The Administration and the President have indicated throughout the summer their desire to renegotiate or withdraw from KORUS – with the most serious statements coming at the beginning of September.

Over the summer, a rare bi-partisan letter from Congressional leaders overseeing the Senate Finance and House Ways and Means committees called for the White House to pursue further discussions instead of pulling out of a pact with an important economic and geopolitical partner, particularly at a time of heightened tensions in the Korean peninsula.  The U.S. Chamber of Commerce issued a statement opposing pulling out of KORUS.

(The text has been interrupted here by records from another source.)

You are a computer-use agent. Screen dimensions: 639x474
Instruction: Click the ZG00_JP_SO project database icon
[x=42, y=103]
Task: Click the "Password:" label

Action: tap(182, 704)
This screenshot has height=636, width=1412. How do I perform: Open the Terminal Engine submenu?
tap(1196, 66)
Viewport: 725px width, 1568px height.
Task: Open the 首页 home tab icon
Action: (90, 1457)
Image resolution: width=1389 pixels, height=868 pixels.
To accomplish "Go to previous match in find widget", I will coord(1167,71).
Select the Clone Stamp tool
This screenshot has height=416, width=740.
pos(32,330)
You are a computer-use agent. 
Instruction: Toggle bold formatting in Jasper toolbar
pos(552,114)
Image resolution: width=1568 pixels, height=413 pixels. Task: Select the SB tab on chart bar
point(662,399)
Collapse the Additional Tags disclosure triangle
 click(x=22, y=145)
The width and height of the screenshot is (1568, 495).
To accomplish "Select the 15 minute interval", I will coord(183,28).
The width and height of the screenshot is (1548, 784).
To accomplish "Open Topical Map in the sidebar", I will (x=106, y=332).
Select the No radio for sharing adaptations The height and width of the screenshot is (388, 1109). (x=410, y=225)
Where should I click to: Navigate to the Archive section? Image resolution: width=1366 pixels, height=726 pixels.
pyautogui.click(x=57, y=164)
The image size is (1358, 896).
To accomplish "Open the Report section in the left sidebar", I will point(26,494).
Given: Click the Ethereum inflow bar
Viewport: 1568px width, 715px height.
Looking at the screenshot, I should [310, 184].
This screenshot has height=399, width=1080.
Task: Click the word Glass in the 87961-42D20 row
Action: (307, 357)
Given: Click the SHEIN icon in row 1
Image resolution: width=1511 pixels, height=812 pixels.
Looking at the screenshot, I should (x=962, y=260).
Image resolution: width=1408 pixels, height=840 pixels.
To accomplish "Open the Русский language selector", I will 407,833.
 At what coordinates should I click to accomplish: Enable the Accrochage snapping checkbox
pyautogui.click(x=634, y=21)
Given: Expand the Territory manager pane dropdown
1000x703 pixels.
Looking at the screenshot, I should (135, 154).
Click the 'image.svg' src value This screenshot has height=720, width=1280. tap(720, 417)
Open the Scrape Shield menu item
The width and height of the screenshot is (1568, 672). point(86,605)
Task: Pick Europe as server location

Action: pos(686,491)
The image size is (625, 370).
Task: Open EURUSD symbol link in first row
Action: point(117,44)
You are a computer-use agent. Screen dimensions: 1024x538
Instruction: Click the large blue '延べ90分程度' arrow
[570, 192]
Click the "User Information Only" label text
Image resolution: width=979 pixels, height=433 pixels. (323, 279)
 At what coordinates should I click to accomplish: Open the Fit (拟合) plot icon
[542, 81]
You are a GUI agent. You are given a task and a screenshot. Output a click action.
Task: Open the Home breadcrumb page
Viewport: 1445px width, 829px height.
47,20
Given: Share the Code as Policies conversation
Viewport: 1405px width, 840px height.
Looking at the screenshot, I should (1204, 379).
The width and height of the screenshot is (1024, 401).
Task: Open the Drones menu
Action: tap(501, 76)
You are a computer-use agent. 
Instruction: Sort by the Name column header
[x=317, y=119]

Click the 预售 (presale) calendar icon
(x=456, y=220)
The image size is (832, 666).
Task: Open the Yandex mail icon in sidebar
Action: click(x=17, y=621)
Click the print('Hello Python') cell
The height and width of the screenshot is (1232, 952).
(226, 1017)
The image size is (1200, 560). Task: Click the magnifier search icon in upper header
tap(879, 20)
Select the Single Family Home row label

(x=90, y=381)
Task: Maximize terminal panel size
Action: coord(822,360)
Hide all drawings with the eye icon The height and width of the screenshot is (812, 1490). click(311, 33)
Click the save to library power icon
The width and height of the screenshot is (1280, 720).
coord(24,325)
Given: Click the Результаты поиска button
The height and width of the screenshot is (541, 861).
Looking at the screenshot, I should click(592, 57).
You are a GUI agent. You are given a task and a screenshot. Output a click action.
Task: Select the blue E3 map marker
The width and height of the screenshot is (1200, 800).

KORUS is five years old – nowhere near as mature as the North American Free Trade Agreement (NAFTA).  The U.S. currently maintains a trade deficit in good exports with South Korea.  Its important to note that trade is more than exports.  The U.S. also maintains a services exports surplus with South Korea.  While origin-exports are important drivers of economic growth — according to the Department of Labor—it is important to note that 80% of the U.S. work-force works in the service sector.

KORUS also includes an investment chapter that is designed to facilitate bilateral investment between the U.S. and South Korea. By any measure, the United States is the net beneficiary here. Korea is the 14th largest foreign direct investor in the United States with significant new investments in the horizon.  The Hyundai Motor Group, which includes Hyundai Motor and Kia Motors has stated that it plans to increase investment into the U.S. by 50% to $3.1 billion over five years and may build a new plant there. LG Electronics also is looking to increase investment by building a manufacturing facility in the U.S.

While there are opportunities to grow trade and tap into the South Korean market, KORUS agreement still has some matter to address such as issues relating to regulatory transparency, customs clearance, and regulatory overreach. Florida trade with South Korea has increased 86 percent since 2011.